Ubisoft looks to be readying itself to fight off a potential future takeover bid, according to a new report.
Recent details suggested Ubisoft was being circled by several private equity firms, and Ubisoft itself has addressed the possibility it will be bought during a recent investor briefing.
Now, mergers and acquisitions site Dealreporter (via SeekingAlpha) has suggested Ubisoft's founding Guillemot family is looking to partner with one of these private equity firms while retaining control of the company - a move designed to see off a full-scale takeover attempt by another party.

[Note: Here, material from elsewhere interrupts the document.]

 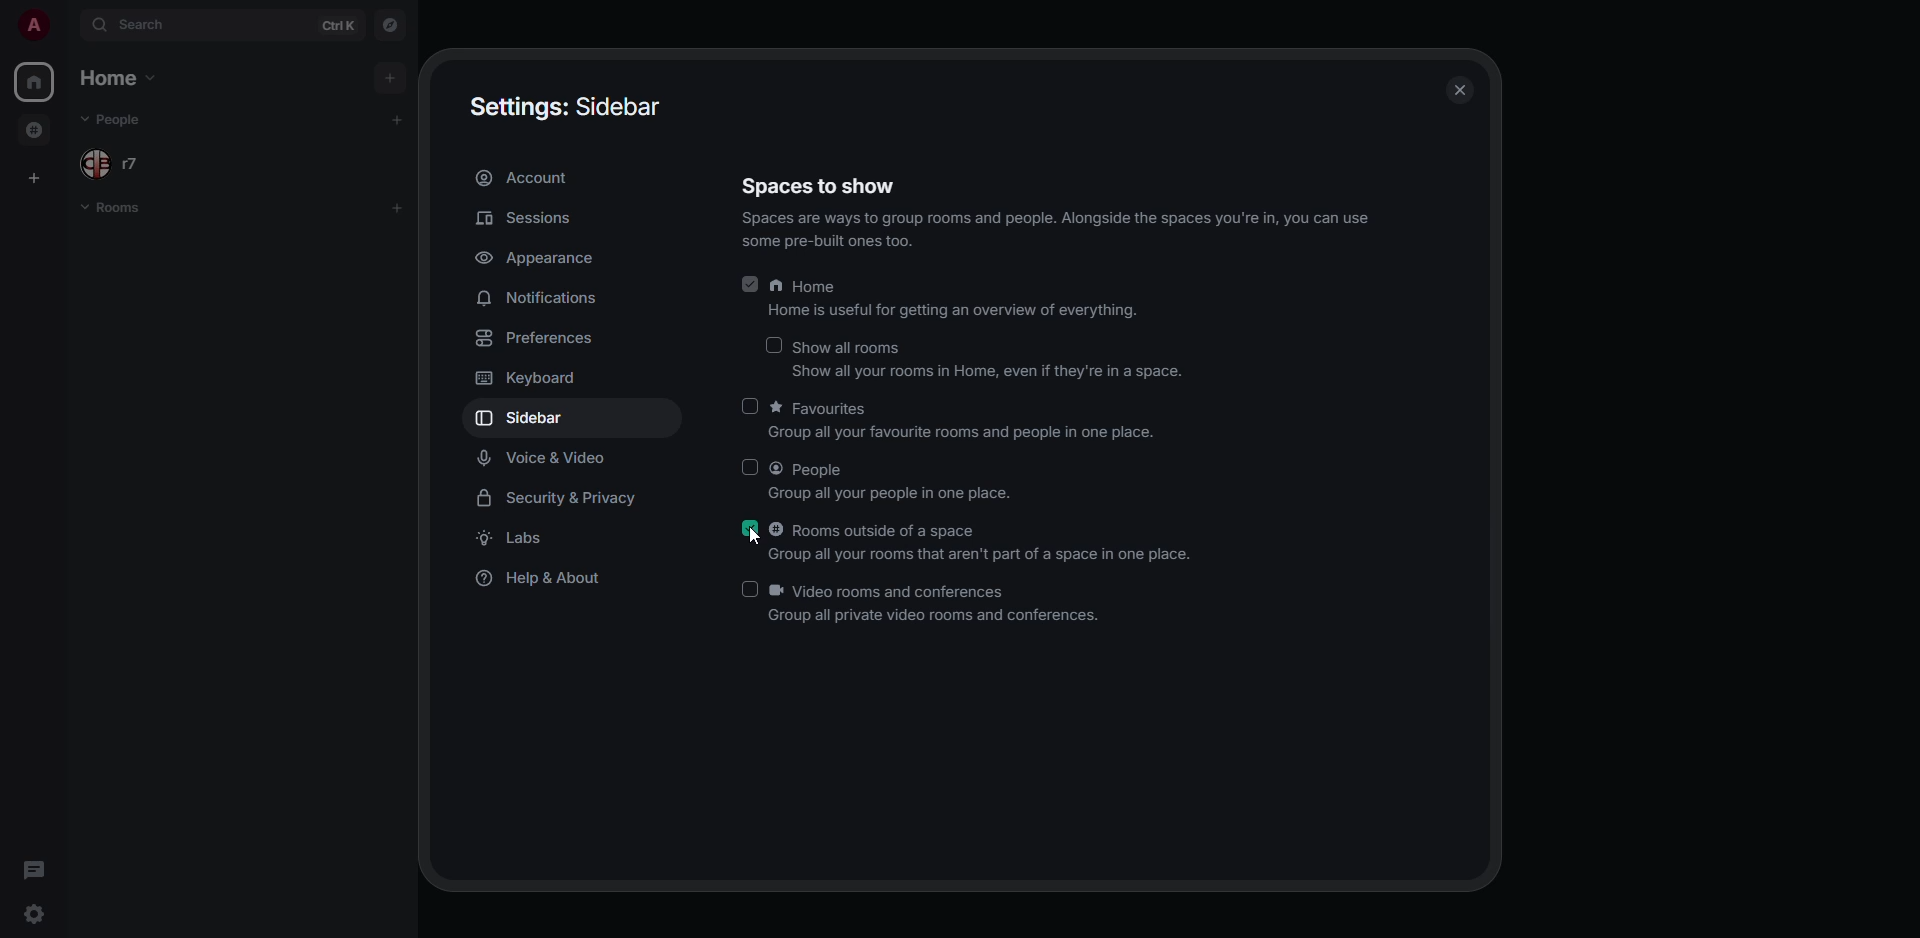 I want to click on ctrl K, so click(x=337, y=25).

Ubisoft famously fought off a hostile takeover bid by French media conglomerate Vivendi back in 2016, with a public campaign to keep itself independent at all costs.

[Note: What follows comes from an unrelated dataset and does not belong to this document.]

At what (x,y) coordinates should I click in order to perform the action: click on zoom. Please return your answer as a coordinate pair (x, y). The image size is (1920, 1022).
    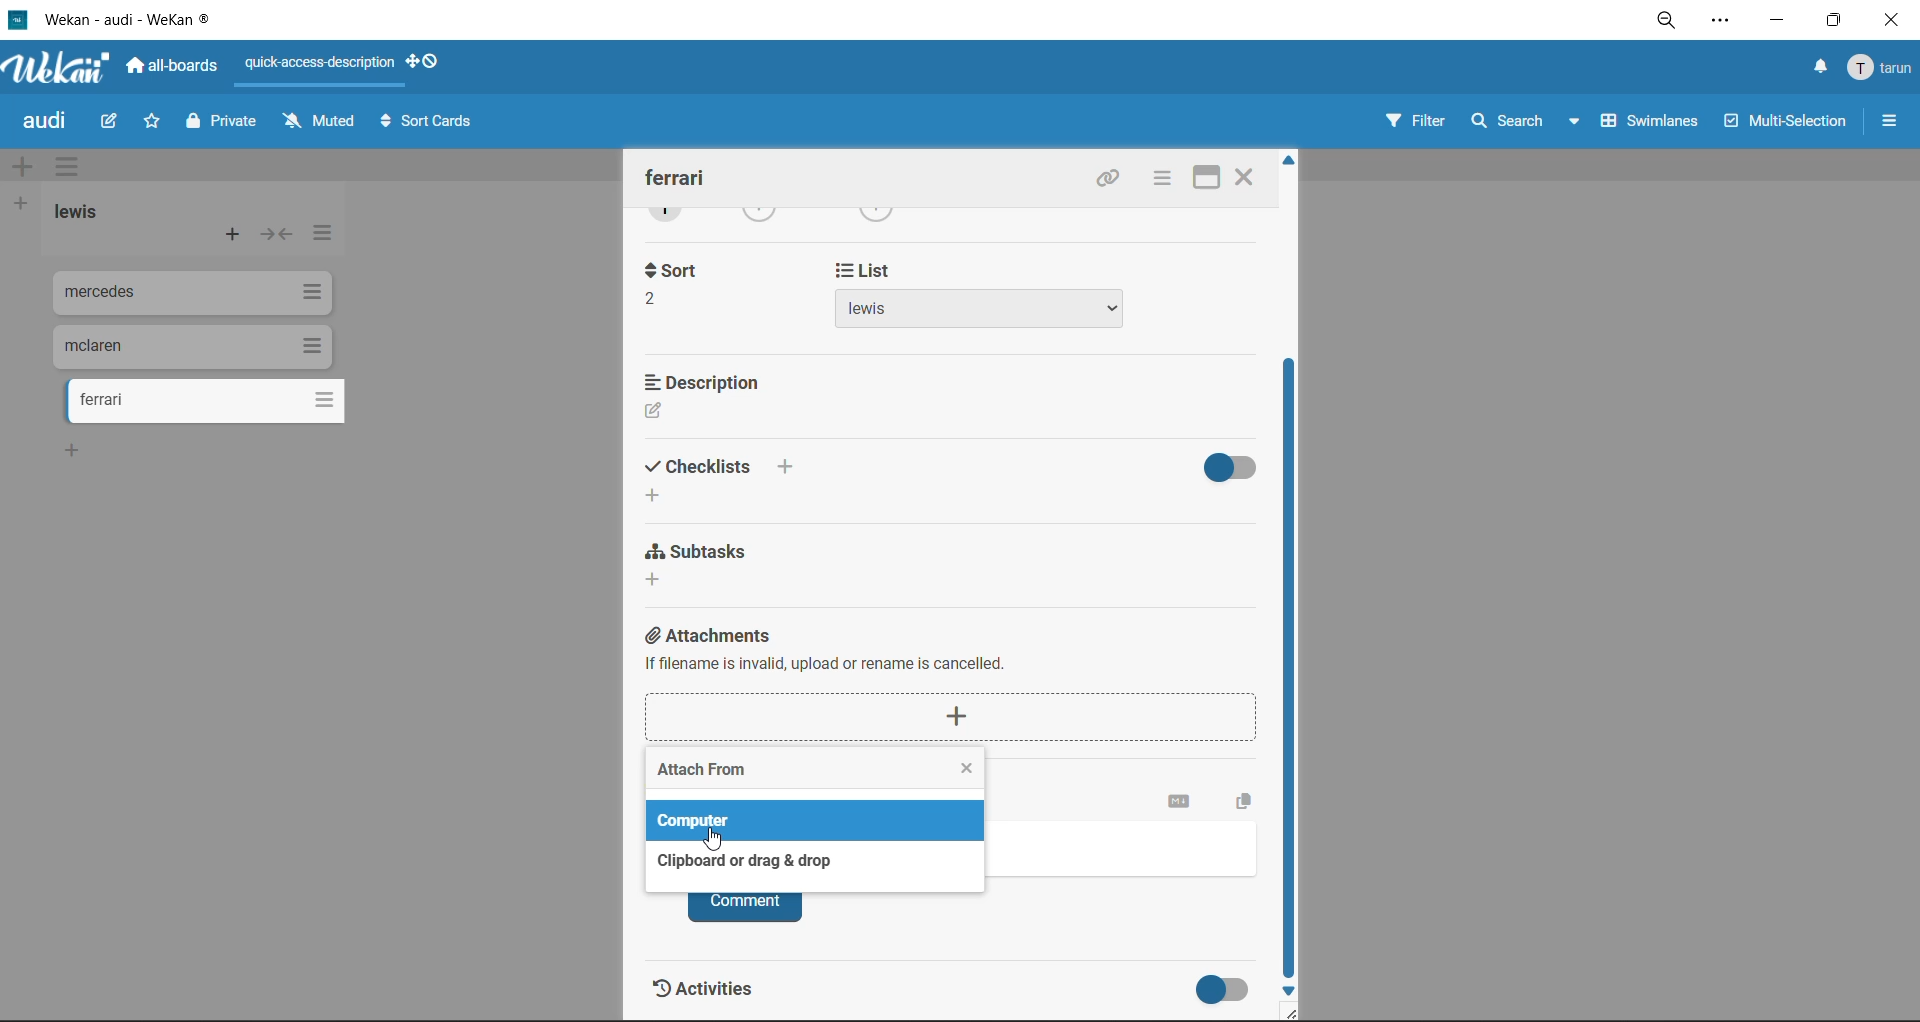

But the landscape has now changed. Ubisoft has suffered a damaging couple of years as it reckons with reports into its workplace culture. Its recent stance on NFTs has also angered both staff and fans.

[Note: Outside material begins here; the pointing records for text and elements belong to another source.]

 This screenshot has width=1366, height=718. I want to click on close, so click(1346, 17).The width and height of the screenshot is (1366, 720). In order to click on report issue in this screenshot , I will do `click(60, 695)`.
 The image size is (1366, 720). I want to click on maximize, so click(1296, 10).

And while Assassin's Creed has done well, other projects - such as the Prince of Persia remake, vapourware Beyond Good and Evil 2, and the long-delayed Skull and Bones have all been seen to falter.
This year has seen a flurry of high-profile acquisitions in the games industry, with Microsoft's proposed deal to buy Activision Blizzard, Sony buying Bungie, and Take-Two purchasing Zynga.
"We have always taken our decisions in the interest of our stakeholders, which are our players, employees and shareholders," Ubisoft boss Yves Guillemot said in February. "So Ubisoft can remain independent. We have the talent, the industrial and the financial scale, and a large portfolio of powerful IP...
"Having said that, if there were an offer to buy us, the board of directors would of course review it in the interest of all stakeholders."
Today's word of a potential deal with a private equity firm has seen Ubisoft stock rise 10 percent, although the company's share price is still well below where it was a year ago.